Obesity is considered a global pandemic and obesity-associated diseases, such as atherosclerotic cardiovascular disease (asCVD), are on the rise. In the past century, 2,4-dinitrophenol (DNP) was developed as weight loss strategy, through inducing mitochondrial uncoupling, but was rapidly banned due to toxic side effects. Recently, BAM15 was identified as a mitochondria-targeted small molecule protonophore, with much wider tolerability in vitro compared to DNP, and potency to reverse diet-induced obesity in mice. Here, we investigated the effects BAM15 on dyslipidemia and asCVD in APOE*3-Leiden.CETP mice, a well-established model for human-like cardiometabolic diseases.

Female APOE*3-Leiden.CETP mice were fed a Western-type diet (containing 16% fat, 0.15% cholesterol, +/- 0.1% w/w BAM15). In all experiments, body weight, body composition, and 4h-fasted plasma total cholesterol (TC) and triglyceride (TG) levels were monitored. Very-low-density lipoprotein (VLDL) production and VLDL catabolism were assessed after 4 and 6 weeks of treatment, respectively, and atherosclerotic lesion size was quantified within the aortic valve area after 12 weeks of treatment.

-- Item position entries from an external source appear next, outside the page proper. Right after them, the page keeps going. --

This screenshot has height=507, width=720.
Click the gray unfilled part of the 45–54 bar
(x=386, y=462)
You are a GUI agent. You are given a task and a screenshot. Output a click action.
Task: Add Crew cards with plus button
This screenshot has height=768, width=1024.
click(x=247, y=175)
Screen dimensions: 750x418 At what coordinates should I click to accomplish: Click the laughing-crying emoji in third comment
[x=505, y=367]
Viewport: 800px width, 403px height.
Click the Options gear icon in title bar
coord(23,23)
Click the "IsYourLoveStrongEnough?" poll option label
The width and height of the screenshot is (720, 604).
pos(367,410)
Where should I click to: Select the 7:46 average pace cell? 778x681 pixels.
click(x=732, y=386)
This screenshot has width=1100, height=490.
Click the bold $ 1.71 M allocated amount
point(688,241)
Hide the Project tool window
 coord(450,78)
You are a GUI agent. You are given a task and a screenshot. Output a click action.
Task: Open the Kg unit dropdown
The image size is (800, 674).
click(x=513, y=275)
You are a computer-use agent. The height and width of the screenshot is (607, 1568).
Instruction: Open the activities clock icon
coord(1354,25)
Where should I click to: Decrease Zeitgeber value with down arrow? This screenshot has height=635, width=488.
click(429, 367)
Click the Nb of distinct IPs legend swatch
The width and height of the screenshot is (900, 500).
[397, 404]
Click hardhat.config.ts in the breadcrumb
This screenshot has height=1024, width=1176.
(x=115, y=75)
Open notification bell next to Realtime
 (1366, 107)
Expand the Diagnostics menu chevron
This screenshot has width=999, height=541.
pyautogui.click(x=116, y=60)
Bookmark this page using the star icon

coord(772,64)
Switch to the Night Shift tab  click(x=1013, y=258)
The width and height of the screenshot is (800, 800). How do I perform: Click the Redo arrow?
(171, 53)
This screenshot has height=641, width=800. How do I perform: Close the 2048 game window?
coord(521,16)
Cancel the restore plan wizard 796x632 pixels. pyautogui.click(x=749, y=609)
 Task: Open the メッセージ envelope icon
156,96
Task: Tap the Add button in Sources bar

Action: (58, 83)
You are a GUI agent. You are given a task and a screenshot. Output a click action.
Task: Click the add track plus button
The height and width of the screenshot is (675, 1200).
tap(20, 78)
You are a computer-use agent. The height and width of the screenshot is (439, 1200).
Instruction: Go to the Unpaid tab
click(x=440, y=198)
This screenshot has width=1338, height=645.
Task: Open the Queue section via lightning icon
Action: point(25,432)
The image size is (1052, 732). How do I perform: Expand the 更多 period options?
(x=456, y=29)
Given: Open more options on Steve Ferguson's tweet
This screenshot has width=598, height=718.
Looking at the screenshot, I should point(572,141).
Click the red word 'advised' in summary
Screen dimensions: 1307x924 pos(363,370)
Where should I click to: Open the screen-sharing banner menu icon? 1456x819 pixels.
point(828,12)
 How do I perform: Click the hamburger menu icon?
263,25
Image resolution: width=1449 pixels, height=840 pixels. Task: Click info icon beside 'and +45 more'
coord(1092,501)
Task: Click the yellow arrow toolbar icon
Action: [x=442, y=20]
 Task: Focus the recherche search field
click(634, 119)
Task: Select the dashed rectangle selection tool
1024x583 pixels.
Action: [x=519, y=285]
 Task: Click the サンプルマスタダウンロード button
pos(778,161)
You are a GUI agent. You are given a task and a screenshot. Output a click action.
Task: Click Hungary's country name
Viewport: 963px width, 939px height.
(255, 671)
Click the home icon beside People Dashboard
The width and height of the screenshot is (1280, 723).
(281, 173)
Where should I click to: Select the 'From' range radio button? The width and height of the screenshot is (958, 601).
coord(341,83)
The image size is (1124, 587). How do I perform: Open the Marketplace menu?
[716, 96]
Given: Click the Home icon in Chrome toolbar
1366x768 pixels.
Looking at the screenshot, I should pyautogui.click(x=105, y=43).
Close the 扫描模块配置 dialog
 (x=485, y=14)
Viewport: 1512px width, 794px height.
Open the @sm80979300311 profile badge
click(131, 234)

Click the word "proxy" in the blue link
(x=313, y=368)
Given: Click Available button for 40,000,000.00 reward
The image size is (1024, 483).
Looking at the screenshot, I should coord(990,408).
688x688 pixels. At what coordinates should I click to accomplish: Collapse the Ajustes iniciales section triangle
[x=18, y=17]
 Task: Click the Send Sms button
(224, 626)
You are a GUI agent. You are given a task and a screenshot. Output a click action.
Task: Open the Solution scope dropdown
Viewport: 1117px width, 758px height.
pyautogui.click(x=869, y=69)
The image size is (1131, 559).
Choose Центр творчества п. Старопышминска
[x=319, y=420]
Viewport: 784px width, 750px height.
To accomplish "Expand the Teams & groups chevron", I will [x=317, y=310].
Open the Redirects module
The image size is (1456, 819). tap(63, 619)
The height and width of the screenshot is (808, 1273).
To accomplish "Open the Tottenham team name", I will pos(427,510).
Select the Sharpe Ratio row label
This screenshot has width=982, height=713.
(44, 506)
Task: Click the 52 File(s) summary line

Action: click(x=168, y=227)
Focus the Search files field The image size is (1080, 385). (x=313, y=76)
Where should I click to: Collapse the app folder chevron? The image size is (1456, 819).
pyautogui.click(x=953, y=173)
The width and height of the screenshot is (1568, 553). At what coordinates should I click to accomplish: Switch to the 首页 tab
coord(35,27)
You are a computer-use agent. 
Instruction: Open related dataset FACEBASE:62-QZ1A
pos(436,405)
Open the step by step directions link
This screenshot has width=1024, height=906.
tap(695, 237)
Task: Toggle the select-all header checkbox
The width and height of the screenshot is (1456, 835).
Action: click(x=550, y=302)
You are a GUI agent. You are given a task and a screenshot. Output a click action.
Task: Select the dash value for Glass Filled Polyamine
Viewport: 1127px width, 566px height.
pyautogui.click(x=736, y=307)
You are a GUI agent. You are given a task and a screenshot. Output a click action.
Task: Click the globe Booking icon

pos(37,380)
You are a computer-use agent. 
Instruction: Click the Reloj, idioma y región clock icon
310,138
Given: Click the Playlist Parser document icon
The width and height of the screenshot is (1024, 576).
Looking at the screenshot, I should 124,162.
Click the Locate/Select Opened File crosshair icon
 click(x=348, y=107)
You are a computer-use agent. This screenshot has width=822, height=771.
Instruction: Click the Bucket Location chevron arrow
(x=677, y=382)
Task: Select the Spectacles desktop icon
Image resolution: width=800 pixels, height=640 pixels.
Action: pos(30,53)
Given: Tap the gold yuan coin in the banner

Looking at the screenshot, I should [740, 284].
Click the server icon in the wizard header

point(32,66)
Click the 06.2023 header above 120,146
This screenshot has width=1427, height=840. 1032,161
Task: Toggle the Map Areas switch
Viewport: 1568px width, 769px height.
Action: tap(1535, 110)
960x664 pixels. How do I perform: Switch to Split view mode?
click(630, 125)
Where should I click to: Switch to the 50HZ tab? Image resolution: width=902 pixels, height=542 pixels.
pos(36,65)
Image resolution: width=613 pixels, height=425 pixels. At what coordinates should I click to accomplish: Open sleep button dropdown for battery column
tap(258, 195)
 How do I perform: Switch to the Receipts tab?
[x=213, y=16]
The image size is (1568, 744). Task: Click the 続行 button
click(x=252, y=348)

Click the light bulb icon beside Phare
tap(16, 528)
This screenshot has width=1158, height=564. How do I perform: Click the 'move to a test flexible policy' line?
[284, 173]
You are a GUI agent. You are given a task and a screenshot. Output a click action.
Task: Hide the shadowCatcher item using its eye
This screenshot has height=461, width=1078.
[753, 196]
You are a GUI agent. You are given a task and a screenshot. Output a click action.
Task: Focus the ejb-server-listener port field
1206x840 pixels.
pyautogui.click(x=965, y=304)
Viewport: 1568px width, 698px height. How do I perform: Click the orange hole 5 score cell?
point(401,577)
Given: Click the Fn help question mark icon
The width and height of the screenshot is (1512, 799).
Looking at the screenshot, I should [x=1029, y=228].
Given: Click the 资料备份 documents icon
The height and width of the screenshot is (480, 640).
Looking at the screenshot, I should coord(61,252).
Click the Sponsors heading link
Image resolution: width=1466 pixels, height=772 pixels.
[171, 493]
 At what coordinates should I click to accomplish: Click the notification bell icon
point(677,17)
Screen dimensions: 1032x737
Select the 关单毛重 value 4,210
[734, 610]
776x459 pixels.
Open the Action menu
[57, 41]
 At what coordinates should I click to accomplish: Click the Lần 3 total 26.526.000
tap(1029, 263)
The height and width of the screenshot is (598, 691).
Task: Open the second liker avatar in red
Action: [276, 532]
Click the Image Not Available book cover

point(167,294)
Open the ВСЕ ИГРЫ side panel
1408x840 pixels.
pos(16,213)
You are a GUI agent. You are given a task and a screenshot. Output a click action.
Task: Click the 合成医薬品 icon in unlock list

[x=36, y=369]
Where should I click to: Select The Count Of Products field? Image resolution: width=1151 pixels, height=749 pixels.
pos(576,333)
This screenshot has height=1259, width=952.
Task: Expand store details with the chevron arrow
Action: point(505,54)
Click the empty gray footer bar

In all experiments, BAM15 prevented body weight gain by preventing accumulation of fat mass. Moreover, BAM15 consistently lowered plasma TC levels (approx. -50%) as explained by decreased VLDL-cholesterol production (-52%), without lowering plasma TG levels. While VLDL-TG-derived fatty acid uptake was increased by subcutaneous white adipose tissue (+36%) and gonadal white adipose tissue (+85%), fatty acid uptake was strongly decreased by subcapsular brown adipose tissue (-46%) and interscapular brown adipose tissue (-36%). Collectively, BAM15 attenuated atherosclerosis development by decreasing the atherosclerotic lesion size in the aortic root area (-34%).

BAM15 lowers the circulating cholesterol levels, resulting in attenuated atherosclerosis in APOE*3-Leiden.CETP mice, without apparent adverse side effects as observed for DNP. Therefore, BAM15 is a promising therapeutic strategy to combat obesity and asCVD.